The trouble starts when you use AI for ideation. Brainstorming product names, drafting campaign concepts, generating vacation itineraries, exploring strategic options: these are tasks where the value of AI comes from surfacing something you had not already thought of. If the model keeps circling the same cluster of ideas, it is not expanding your thinking. It is just reflecting it back at you faster.

This is a practical issue for any business owner who has used ChatGPT for creative work and come away feeling like every suggestion sounded the same. The sameness is not your imagination.

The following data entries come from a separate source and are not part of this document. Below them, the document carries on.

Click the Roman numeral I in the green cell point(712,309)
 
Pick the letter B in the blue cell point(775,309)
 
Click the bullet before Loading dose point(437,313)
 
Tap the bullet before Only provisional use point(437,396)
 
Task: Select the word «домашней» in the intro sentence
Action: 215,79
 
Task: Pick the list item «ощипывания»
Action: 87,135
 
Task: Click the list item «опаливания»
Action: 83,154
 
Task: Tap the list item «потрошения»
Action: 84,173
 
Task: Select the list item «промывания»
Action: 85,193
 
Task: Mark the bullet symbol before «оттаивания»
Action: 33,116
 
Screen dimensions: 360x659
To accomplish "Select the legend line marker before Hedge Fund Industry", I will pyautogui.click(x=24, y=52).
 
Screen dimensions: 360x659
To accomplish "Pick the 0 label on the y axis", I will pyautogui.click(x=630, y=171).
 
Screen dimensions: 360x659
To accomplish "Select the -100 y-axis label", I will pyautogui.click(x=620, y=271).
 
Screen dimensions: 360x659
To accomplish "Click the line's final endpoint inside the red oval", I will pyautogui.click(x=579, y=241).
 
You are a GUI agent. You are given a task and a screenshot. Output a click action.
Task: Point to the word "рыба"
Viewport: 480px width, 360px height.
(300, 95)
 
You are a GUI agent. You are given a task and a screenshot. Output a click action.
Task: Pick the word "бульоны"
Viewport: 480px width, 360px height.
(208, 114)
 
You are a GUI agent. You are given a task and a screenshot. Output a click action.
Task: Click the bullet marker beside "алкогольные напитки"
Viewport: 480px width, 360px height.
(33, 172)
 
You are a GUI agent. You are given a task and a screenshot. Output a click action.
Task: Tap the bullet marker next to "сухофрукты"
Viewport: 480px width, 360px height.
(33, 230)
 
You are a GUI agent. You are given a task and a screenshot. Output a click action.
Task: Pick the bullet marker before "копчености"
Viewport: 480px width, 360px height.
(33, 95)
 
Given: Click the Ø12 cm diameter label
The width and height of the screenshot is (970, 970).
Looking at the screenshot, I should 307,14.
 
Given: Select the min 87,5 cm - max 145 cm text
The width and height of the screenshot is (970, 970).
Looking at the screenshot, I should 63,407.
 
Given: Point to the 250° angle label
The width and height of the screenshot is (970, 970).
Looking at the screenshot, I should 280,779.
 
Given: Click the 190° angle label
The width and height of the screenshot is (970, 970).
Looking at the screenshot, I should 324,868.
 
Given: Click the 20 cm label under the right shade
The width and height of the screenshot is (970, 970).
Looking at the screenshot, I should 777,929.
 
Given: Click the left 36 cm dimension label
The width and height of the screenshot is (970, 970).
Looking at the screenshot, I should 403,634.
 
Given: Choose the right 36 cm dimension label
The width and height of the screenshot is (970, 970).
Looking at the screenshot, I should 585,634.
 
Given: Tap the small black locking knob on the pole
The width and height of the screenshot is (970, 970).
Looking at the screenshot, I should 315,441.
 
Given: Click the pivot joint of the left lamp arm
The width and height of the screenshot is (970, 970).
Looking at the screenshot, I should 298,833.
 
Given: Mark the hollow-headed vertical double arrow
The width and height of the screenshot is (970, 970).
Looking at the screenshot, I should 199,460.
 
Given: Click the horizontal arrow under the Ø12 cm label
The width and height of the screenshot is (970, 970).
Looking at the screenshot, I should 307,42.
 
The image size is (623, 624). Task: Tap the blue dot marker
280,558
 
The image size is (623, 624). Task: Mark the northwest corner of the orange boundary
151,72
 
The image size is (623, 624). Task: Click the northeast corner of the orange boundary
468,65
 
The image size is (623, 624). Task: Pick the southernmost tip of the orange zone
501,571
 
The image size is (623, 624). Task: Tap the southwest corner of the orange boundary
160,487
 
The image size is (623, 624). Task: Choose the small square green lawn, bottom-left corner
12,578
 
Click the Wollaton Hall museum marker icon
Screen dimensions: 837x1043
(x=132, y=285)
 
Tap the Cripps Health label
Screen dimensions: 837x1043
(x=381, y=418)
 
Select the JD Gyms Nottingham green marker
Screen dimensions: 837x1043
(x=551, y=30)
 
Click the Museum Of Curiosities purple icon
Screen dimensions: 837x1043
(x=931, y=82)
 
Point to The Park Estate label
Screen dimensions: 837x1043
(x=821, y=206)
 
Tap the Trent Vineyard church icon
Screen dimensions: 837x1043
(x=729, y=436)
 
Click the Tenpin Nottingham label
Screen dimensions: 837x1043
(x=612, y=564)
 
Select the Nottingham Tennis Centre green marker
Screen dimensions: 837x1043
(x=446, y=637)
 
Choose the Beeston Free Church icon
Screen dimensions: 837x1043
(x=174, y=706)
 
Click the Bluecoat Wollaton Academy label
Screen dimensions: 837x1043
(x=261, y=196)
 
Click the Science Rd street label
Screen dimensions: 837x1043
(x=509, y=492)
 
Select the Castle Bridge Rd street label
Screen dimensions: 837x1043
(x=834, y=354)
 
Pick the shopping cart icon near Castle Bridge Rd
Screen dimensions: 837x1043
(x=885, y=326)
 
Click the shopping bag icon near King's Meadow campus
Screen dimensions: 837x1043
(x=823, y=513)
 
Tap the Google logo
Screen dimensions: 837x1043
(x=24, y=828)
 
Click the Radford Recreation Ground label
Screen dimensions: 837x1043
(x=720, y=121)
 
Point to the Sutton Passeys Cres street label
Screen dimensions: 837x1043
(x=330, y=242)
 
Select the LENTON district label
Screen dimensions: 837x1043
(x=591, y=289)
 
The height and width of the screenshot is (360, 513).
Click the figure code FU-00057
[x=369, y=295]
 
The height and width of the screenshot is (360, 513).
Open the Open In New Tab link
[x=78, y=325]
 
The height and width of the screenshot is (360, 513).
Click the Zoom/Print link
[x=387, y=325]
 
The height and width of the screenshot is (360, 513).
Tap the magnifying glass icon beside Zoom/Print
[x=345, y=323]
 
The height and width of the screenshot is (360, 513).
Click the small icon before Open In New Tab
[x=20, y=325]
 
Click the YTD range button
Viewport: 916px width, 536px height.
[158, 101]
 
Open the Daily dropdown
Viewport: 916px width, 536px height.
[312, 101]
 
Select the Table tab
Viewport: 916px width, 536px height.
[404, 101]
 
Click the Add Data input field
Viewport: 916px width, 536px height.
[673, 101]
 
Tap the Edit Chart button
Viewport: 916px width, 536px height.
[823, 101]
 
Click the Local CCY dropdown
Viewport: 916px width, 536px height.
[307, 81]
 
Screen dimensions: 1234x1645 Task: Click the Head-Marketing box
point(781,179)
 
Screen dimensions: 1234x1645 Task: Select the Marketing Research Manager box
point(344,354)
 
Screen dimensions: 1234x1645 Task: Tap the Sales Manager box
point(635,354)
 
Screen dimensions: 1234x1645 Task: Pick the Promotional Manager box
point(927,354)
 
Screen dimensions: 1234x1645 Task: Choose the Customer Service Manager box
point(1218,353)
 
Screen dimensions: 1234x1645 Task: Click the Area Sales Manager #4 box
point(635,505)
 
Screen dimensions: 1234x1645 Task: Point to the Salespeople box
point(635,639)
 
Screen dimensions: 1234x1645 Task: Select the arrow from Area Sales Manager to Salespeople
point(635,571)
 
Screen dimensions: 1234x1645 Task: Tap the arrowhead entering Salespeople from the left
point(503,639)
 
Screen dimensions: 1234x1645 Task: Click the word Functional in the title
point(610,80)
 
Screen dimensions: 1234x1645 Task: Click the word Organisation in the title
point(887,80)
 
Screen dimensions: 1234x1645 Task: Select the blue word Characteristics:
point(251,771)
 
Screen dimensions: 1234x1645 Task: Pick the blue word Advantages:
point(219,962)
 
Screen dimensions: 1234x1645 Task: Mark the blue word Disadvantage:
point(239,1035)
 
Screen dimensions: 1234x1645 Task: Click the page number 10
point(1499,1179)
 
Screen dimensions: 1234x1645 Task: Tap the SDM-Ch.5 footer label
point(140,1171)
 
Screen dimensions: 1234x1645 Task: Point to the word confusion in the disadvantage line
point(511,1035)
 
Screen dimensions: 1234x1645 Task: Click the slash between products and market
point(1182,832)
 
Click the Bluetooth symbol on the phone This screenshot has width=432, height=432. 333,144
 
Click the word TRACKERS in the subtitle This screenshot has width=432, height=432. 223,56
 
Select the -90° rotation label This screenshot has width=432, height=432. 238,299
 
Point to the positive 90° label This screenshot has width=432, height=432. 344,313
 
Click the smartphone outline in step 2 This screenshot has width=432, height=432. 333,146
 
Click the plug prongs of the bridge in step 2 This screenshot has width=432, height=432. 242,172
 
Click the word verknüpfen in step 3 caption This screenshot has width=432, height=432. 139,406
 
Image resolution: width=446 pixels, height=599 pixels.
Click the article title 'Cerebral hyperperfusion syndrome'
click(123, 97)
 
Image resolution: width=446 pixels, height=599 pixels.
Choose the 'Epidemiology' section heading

The use cases most affected

  • Marketing brainstorming and campaign ideation
  • Product naming and tagline generation
  • Content strategy and angle exploration
  • Strategic planning and scenario generation
  • Travel or event planning where variety is the point

Our take

The random number demo is a genuinely good illustration of a real problem. We have noticed this in client work: when you use any major chatbot to brainstorm, the first five outputs feel fresh, and then everything starts sounding like the same consultant wrote it. The model has a comfort zone and it stays there.

That said, we would be cautious about assuming Flint has solved this cleanly. Training a model to be “more varied” is easy to claim and harder to verify. More variation could mean more useful creative range. It could also mean more confident nonsense. The difference matters a lot depending on the task.

What Springboards is pointing at is real: the dominant LLMs are optimised for accuracy and coherence, not for creative breadth. A model built with a different objective could genuinely perform better for ideation tasks. Whether Flint delivers that in practice will need testing across real workflows, not just demo prompts.

For now, the more useful habit is knowing when to push back against groupthink yourself. Techniques like explicitly asking for “10 ideas that are as different from each other as possible,” or asking the model to argue against its own first suggestion, can shift outputs meaningfully even in standard LLMs. Flint may eventually make that unnecessary, but the workarounds work today.

What to do about it

If you use AI for brainstorming or creative planning, try this test: ask your current chatbot for a random number between 1 and 10, three times in a row. If you get 7, then 3 or 4, then 8 or 9, you are seeing the predictability problem firsthand. From there:

  1. For creative tasks, explicitly instruct the model to maximise variety across its suggestions, not just quality.
  2. Ask for a second round of ideas that deliberately avoids everything in the first round.
  3. Watch Springboards and Flint as independent reviews come in. If output diversity holds up in real use cases, it is worth adding to your AI toolkit for ideation work specifically.

The bottom line: the best AI tool for writing code and the best AI tool for brainstorming a campaign may not be the same model.